----- Material for this exercise -----
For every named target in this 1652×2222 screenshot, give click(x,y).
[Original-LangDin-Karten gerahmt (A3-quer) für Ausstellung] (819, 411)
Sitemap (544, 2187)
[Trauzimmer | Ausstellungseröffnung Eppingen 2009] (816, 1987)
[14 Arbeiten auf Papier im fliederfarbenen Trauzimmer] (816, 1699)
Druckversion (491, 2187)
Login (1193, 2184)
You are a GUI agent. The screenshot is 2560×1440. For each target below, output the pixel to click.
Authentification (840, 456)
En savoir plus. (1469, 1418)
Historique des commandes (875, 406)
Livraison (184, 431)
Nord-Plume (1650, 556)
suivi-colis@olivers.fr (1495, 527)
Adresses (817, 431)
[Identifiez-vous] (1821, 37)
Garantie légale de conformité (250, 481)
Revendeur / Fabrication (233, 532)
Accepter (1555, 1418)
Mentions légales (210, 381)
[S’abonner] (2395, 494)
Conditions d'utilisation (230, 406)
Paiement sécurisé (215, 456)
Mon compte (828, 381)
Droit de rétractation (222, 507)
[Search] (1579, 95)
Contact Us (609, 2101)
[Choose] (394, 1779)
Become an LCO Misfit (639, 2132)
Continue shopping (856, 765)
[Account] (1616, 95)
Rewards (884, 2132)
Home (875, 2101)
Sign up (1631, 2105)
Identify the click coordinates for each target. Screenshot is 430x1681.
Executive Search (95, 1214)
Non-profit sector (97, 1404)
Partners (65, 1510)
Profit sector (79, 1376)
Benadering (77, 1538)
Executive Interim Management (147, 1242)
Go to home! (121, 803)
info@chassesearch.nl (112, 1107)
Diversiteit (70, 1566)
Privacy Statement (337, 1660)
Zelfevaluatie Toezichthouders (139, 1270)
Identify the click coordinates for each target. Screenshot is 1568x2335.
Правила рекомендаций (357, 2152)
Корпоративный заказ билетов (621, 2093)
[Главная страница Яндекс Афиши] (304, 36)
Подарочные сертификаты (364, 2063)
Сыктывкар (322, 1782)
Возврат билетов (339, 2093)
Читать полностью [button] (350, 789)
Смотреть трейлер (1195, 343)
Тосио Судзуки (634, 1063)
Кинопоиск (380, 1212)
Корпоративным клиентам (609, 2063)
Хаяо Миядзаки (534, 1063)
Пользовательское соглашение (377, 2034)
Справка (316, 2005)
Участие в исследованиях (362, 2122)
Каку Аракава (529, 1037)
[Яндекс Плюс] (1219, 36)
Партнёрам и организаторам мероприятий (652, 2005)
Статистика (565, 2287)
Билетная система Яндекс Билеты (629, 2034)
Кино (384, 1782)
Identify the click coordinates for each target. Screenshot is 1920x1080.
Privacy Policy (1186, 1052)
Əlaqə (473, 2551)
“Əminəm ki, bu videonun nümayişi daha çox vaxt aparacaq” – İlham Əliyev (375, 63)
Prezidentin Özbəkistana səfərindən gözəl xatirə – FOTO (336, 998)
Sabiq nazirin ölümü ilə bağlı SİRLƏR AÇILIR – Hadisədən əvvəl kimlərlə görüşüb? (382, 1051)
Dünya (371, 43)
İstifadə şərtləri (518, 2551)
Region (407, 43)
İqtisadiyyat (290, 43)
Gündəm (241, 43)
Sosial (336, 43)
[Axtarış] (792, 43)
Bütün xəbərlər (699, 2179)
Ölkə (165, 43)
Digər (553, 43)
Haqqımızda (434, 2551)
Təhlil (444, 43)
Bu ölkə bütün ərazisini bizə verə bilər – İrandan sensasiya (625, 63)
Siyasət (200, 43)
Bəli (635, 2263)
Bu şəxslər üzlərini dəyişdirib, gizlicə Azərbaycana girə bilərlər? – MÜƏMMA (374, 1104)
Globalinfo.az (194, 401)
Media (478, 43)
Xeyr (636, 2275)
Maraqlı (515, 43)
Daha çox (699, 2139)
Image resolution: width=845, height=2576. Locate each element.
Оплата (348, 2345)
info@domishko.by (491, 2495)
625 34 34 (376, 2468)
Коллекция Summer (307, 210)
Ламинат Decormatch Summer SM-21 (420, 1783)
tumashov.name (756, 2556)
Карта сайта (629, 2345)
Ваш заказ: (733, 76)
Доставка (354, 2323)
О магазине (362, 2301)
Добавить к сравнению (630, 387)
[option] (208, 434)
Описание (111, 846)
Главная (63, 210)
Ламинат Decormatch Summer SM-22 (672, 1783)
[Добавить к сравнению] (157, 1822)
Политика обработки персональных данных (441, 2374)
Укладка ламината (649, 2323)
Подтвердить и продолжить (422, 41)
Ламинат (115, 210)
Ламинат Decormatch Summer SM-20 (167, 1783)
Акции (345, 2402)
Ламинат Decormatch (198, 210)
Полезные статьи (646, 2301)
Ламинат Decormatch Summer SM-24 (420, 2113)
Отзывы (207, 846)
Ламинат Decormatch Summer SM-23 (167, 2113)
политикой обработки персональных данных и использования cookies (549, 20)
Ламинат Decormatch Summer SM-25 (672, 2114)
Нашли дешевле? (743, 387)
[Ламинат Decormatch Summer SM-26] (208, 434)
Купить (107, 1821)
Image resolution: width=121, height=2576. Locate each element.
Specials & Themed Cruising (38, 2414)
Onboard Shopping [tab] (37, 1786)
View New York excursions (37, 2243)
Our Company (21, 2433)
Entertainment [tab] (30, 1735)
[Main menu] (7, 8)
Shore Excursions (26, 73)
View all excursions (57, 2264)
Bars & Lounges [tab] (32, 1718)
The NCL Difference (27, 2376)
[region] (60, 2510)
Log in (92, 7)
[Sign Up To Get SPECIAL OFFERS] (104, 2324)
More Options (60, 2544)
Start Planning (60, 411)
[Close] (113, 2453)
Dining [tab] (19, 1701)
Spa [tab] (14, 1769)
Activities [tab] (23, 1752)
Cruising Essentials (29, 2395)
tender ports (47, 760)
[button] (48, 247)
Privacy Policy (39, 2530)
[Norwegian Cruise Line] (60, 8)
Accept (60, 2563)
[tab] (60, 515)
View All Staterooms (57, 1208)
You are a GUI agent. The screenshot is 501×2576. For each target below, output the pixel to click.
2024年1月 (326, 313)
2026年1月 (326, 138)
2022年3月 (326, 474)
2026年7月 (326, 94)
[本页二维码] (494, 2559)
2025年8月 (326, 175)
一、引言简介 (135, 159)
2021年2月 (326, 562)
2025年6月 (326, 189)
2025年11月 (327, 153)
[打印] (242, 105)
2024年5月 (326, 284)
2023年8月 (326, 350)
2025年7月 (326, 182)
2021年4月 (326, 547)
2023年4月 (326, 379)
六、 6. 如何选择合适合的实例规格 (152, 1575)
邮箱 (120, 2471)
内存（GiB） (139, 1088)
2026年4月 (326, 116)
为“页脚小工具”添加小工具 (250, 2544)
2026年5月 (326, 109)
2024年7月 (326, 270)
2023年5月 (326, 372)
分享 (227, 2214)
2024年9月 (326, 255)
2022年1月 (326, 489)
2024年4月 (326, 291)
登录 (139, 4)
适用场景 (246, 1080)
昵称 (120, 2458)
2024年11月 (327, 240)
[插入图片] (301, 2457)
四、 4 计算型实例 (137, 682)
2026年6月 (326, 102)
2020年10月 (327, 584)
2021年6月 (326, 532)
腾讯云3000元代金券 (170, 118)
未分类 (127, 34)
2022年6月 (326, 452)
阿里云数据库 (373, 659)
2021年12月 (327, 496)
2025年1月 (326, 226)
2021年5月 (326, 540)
-----
Exercise brief ->
Using the records above, copy each line that contains "height".

Result of the exercise ->
Image resolution: width=845, height=2576. Locate each element.
Image resolution: width=121, height=2576. Locate each element.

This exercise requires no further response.